### What to produce
As the answer, set down the lines below from the one containing "佐賀県 (180, 2163)" through the one containing "美術館 (138, 2413)", exactly and inclusively, and no others.

### Supplied entries
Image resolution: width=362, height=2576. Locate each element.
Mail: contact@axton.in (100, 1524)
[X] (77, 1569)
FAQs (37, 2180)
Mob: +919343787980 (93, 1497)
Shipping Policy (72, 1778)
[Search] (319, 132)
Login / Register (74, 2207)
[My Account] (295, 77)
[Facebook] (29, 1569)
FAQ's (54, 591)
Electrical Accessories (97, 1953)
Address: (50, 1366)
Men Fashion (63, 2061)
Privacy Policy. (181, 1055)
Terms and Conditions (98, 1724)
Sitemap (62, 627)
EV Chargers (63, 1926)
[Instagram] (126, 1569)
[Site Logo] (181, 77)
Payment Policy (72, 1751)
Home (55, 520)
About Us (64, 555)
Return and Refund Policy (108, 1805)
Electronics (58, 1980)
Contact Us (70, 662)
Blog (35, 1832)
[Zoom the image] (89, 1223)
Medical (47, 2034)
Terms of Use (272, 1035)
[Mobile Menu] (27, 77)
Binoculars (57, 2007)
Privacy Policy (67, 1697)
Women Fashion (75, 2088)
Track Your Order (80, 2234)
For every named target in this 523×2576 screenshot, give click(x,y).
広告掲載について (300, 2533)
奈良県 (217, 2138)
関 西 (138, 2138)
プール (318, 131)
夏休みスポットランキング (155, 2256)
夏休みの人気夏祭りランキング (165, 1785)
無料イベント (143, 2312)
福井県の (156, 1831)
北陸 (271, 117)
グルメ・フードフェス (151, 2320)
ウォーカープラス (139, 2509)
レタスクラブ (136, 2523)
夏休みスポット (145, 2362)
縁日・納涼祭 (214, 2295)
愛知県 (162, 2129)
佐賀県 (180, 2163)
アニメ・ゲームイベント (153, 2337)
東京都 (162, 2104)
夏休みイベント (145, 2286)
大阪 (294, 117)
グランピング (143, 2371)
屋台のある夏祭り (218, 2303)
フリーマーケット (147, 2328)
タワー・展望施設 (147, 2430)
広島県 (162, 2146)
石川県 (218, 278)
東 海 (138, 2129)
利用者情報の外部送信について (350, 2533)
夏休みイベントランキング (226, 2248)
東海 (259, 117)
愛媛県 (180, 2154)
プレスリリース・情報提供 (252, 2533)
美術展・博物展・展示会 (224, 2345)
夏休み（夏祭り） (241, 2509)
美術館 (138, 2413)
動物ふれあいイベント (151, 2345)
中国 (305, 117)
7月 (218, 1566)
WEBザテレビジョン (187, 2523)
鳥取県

### Written solution
佐賀県 (180, 2163)
アニメ・ゲームイベント (153, 2337)
東京都 (162, 2104)
夏休みイベント (145, 2286)
大阪 (294, 117)
グランピング (143, 2371)
屋台のある夏祭り (218, 2303)
フリーマーケット (147, 2328)
タワー・展望施設 (147, 2430)
広島県 (162, 2146)
石川県 (218, 278)
東 海 (138, 2129)
利用者情報の外部送信について (350, 2533)
夏休みイベントランキング (226, 2248)
東海 (259, 117)
愛媛県 (180, 2154)
プレスリリース・情報提供 (252, 2533)
美術展・博物展・展示会 (224, 2345)
夏休み（夏祭り） (241, 2509)
美術館 (138, 2413)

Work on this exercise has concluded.